DIA -.10%, QQQQ, +.45%, SPY+.07%
10 Year Treasury. +4/32, yielding 4.09%
The markets traded in split manner today. Nasdaq increased thanks to Apple's annoucement it would split its shares 2-1 and Verizon's deal to purchase MCI. However, Elliot Spitzer's (my favorite Democrat by far) serving of a subpoena on AIG Insurance negatively impacted the DOW. However, the markets are awaiting the Greenspan testimony later this week as well as some economic numbers due at the same time. Of the ETFs I watch, Broadband Internet and Wireless all increased, while traders of Oil services and Industrial ETFs took some profits today.
The 10-year Treasury rose 4/32 to yield 4.09%. The 2-year sold off by 2/32, so the yield curve continues to flatten.

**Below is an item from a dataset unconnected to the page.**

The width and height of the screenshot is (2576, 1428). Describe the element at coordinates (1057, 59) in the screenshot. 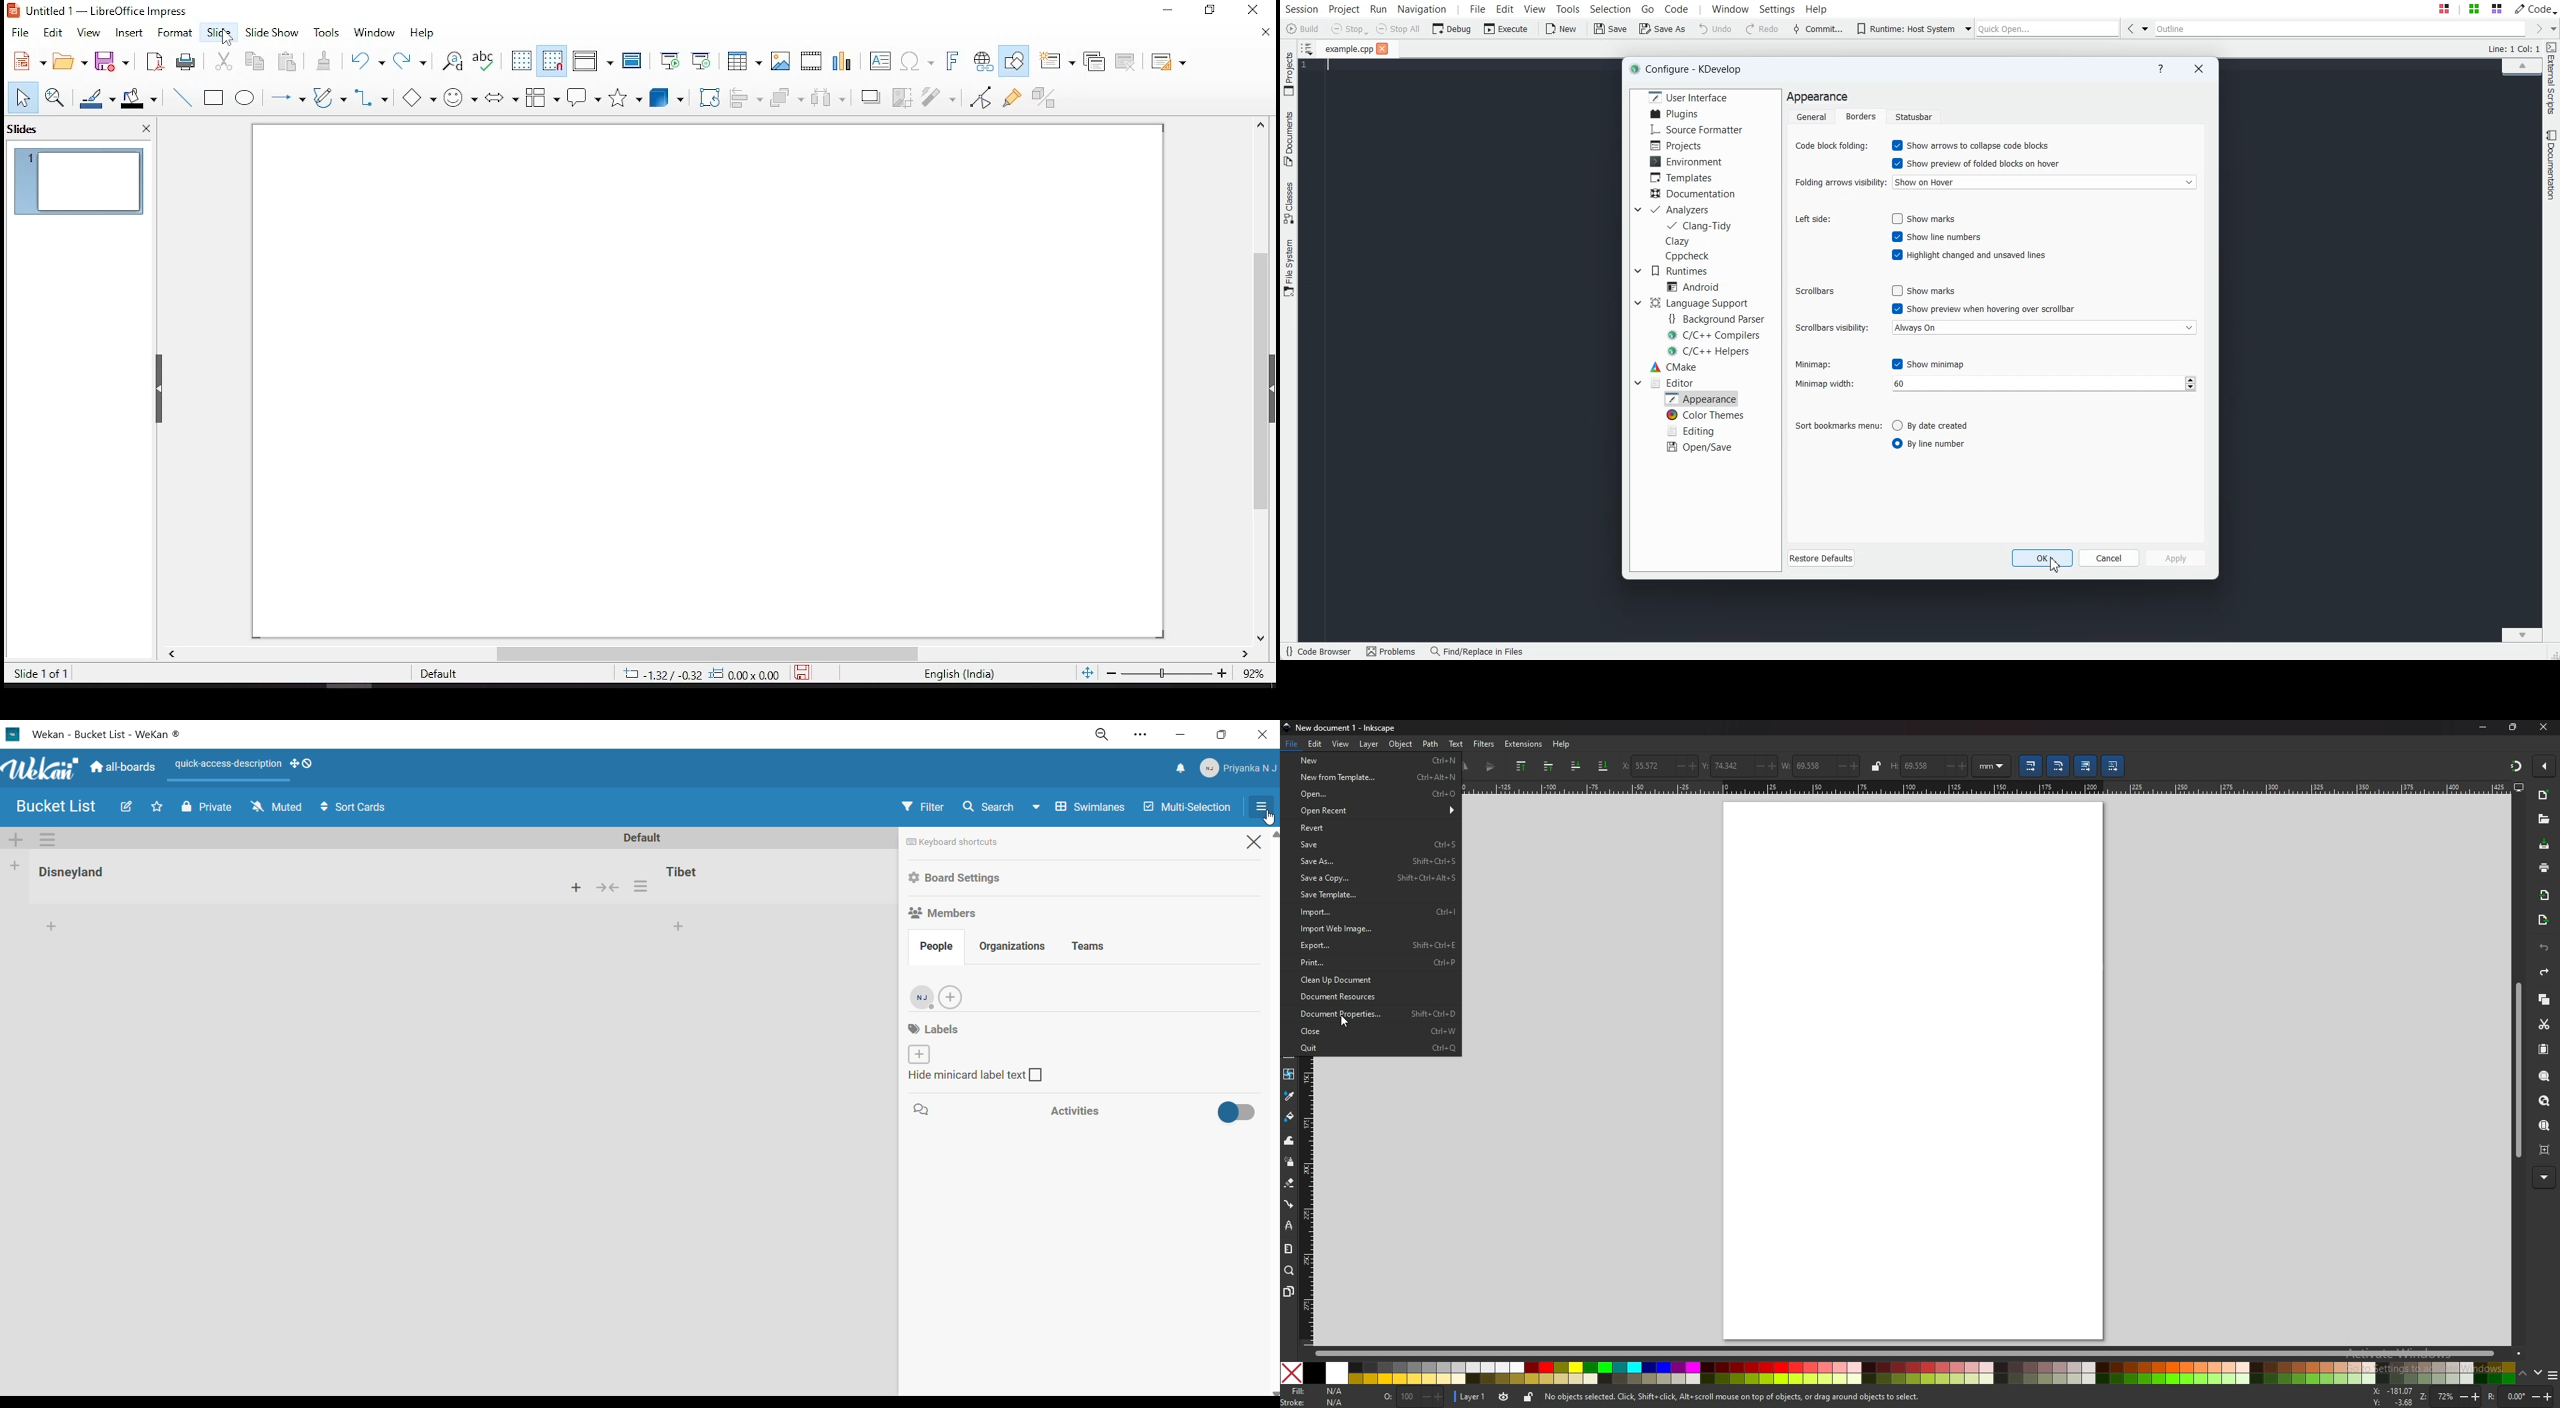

Essentially, a flatter yield curve reflects the feeling that short-term rates will continue to increase, while the long-end of the curve will benefit from lower inflation. There was an article in Baron's this week mentioning the increased purchases of longer-term government debt by pension funds. New regulations on the pension funds method of computing liabilities is causing these purchases. There is also a feeling that inflation is under control, making the long-end of the Treasury market more attractive.

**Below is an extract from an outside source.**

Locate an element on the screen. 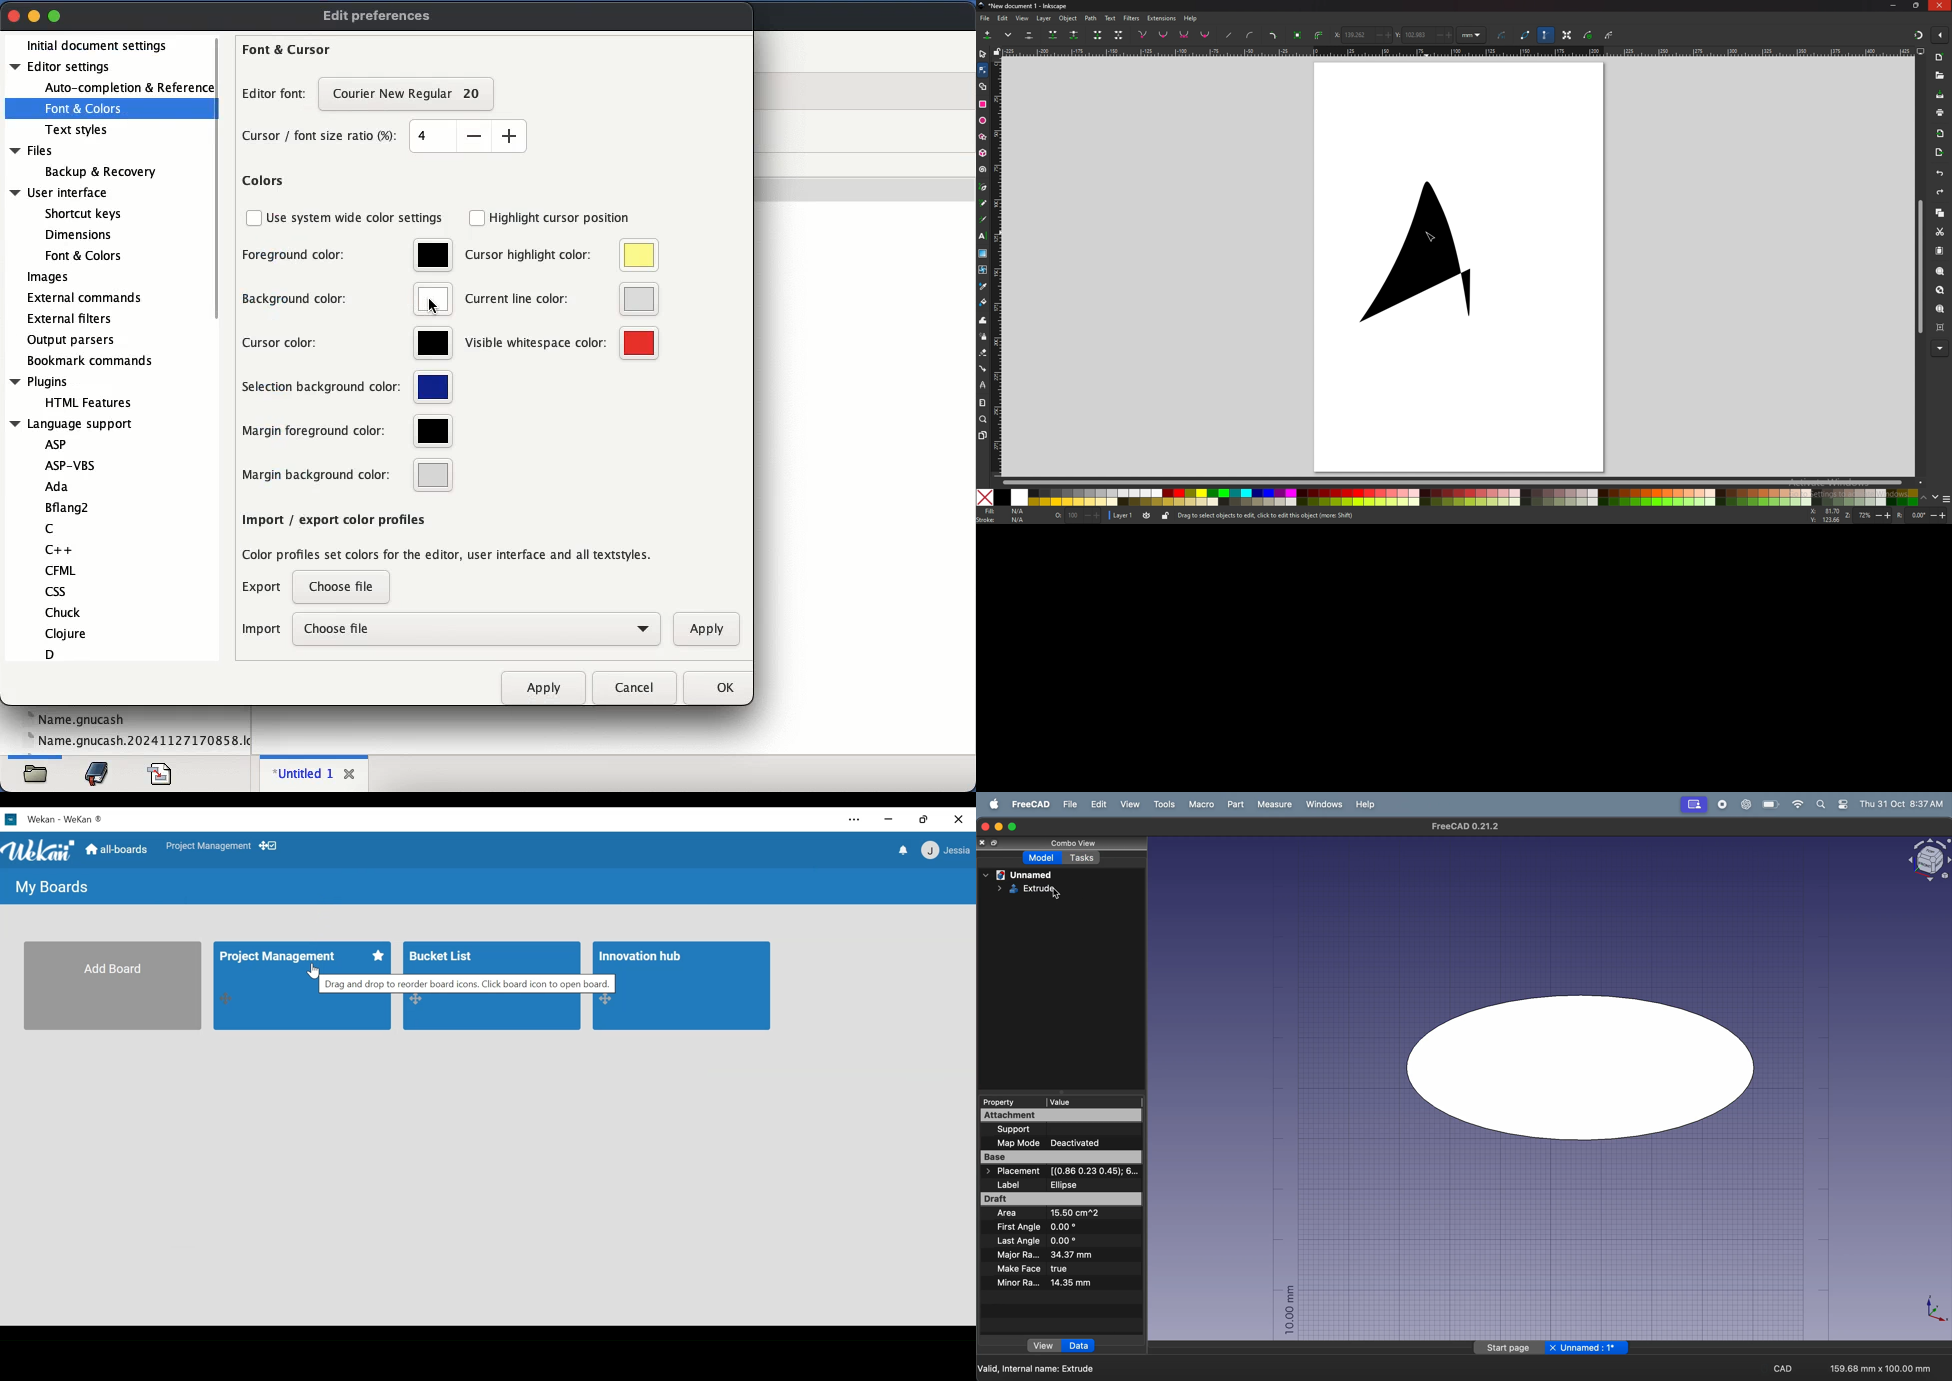 This screenshot has width=1960, height=1400. close is located at coordinates (1939, 5).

The Euro rose .30% verses the Dollar and the Yen rose .17% verses the dollar. Japan announced a trade surplus of 35 billion, which highlighted the US current account deficit. However, the market is waiting for Greenspan's testimony before congress on Wednesday and Thursday of this week to see what his opinion is of the Bush budget. Although the dollar rallied verses the Euro at the beginning of the year, there is a growing sentiment the rally has ended. In addition, there is also speculation the Greenspan's statements from the G7 conference were nothing more then a political ploy to ease the downward pressure on the dollar. Looking at the Yen/dollar chart, the market is still in a 102-106 range, indicating the market is still looking for firm direction.
Oil rose slightly today, closing at $47.46/bbl. There is growing speculation that OPEC will cut production soon as the US winter comes to and end. This sentiment is in direct contradiction with OPEC's statement at its winter meeting they would not cut production at least until their Spring meeting.